* WHAT THIS TASK INVOLVES: Transcribe exactly the line containing "[Werbeanzeige für Pension" and the remaining lines of the listing below, through the very last.
[[ DATA SHOWN, beginning ]]
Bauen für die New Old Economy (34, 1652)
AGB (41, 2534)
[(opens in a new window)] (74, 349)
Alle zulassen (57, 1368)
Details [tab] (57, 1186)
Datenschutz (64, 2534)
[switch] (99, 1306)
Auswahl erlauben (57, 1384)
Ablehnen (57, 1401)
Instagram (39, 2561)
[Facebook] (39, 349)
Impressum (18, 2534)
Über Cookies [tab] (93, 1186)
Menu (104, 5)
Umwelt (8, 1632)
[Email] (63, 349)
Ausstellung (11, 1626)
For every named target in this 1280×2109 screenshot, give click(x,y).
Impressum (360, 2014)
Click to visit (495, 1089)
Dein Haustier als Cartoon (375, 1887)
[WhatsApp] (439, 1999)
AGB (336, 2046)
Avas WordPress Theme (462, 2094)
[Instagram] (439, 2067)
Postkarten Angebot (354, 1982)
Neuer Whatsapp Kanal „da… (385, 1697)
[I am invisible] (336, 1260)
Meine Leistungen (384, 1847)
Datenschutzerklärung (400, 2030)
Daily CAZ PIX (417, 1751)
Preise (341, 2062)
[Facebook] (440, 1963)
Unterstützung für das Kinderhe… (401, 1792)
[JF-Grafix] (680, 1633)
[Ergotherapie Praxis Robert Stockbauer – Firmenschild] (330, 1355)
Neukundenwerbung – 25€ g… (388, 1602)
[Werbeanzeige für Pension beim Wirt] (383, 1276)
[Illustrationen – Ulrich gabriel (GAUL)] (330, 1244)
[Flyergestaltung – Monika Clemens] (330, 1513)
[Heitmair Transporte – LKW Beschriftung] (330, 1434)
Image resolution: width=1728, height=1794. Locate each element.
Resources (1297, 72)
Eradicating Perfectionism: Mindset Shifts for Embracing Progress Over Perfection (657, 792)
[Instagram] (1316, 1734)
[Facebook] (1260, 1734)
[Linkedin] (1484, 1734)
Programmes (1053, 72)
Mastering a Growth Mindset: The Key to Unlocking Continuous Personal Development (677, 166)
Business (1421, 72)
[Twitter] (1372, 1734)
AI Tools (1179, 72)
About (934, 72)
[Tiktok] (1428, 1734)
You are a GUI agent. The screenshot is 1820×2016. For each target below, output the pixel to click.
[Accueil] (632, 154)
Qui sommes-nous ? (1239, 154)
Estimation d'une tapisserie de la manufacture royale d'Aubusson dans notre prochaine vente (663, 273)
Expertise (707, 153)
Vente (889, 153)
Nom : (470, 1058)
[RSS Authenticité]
[[ DATA SHOWN, end ]]
* REPLY TO THE TASK:
[Werbeanzeige für Pension beim Wirt] (383, 1276)
[Illustrationen – Ulrich gabriel (GAUL)] (330, 1244)
[Flyergestaltung – Monika Clemens] (330, 1513)
[Heitmair Transporte – LKW Beschriftung] (330, 1434)
Image resolution: width=1728, height=1794. Locate each element.
Resources (1297, 72)
Eradicating Perfectionism: Mindset Shifts for Embracing Progress Over Perfection (657, 792)
[Instagram] (1316, 1734)
[Facebook] (1260, 1734)
[Linkedin] (1484, 1734)
Programmes (1053, 72)
Mastering a Growth Mindset: The Key to Unlocking Continuous Personal Development (677, 166)
Business (1421, 72)
[Twitter] (1372, 1734)
AI Tools (1179, 72)
About (934, 72)
[Tiktok] (1428, 1734)
You are a GUI agent. The screenshot is 1820×2016. For each target below, output the pixel to click.
[Accueil] (632, 154)
Qui sommes-nous ? (1239, 154)
Estimation d'une tapisserie de la manufacture royale d'Aubusson dans notre prochaine vente (663, 273)
Expertise (707, 153)
Vente (889, 153)
Nom : (470, 1058)
[RSS Authenticité]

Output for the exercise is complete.